McLean County Chamber of Commerce CEO Charlie Moore said the organization recently conducted an employer needs survey exploring what member businesses were doing to recruit and retain employees, as well what was "top of mind or paramount for people for why they accepted a job or chose to leave a job."

"The top two are of no surprise: compensation and benefits," he said. "But the third one was work-life balance and remote work capabilities."

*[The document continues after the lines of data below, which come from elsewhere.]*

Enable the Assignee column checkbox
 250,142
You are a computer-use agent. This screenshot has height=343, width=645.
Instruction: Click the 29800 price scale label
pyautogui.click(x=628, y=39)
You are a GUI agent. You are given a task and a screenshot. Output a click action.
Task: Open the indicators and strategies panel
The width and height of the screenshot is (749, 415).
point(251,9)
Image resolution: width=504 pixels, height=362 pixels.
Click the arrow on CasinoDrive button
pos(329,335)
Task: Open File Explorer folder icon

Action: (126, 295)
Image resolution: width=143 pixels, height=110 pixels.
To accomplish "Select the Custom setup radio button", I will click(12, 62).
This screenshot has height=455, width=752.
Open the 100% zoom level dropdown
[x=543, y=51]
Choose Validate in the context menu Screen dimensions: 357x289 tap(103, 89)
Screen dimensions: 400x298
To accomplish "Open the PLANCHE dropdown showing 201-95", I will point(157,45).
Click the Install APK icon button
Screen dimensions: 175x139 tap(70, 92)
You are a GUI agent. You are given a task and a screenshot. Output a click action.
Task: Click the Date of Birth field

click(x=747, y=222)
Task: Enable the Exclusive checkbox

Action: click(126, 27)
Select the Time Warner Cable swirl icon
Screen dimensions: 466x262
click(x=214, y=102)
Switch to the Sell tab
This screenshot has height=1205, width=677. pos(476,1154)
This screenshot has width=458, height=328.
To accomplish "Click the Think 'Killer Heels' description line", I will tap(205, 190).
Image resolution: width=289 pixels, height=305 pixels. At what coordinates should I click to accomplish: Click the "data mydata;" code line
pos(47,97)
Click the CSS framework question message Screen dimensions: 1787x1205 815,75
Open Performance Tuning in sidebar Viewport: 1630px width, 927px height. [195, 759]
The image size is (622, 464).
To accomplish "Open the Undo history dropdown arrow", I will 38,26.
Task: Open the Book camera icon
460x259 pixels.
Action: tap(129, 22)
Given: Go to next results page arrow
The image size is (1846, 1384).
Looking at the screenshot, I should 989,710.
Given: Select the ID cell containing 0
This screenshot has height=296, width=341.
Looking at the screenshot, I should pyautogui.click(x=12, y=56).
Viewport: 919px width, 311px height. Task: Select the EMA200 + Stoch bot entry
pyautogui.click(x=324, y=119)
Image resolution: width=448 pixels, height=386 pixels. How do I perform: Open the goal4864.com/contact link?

"The assumption based on talking to employers is that those who are finding ways to add additional opportunities to work from home — and/or create flexible work schedules — are probably the ones who are more aggressive in the recruitment and retention of people."

And so are the candidates who seek flexibility, according to Melody Troehler.

"Those days make a difference in terms of desirability for candidates because (they) really want to work from home," she said. "We're seeing candidates get picky and choosy: 'Well, this job is only two days a week (in-office), your job is three days a week — what can you do for me?'"

Authors of Stanford's SIEPR paper predict that, given the incremental but steady rise in hybrid working arrangements over the decades, "we could see 30-40% of working days being done from home.'"

'Going fully remote ... was a no-brainer'

While many employers and employees have pivoted to a hybrid model of work, there are fully remote holdouts.

People working in human resources, information technology, finance, payroll or call center sectors are the most likely type of employee to be fully remote, according to the Stanford SIEPR study.

Dave Christianer lives in Bloomington-Normal. He is a business analyst who works fully remotely — and he began working remotely in 2016, well before the pandemic forced others to do the same thing.

"I don't think I'll ever want to go back," he said of the proverbial office. "When I made the decision last year that I wanted a new job, that was top priority."

Christianer said his Connecticut-based company's CEO explored a "return to office" plan in 2022 and sent a survey out to its employees.

"They got like 95% of the employees back saying, 'No, we don't want to come back.' So they were like, well, we can't can't fight 95% of our entire workforce,'" he said.

For him, the opportunity to work completely from home offers a work-life balance that another job might not.

"If my wife was working a full-time schedule, if I was working a full-time schedule in-office, I don't know if our house would be clean," he said. "I don't know if I would have the energy to be social and go out, hang out with friends."

The pay was a perk, too — more than what other, local companies offered.

Blake Sterzinger, a Bloomington-based IT professional, found this out when he accepted a remote position last year. He hadn't specifically sought a remote job, but it was the one that offered him more money in the end.

"The more I looked around, the more I saw that remote employers were paying substantially more, like 40-60%, more than was being paid in the local market," he said.

"For me, going fully remote ... was a no brainer. I'll happily take a Chicago developer's salary down here in Bloomington-Normal just because I don't have to pay all of the additional charges of living in a major metropolitan area."

That's one reason why Melody Troehler hopes the companies that can offer remote work continue to do so, despite the push back she said she's recently seen.

"I hope employers continue to see that this could potentially be a great benefit when it comes to attracting talent to the workplace — not just as a way to get a lot of work done, but as a really great way to keep people in the communities that they love ... while being an amazing employee," she said.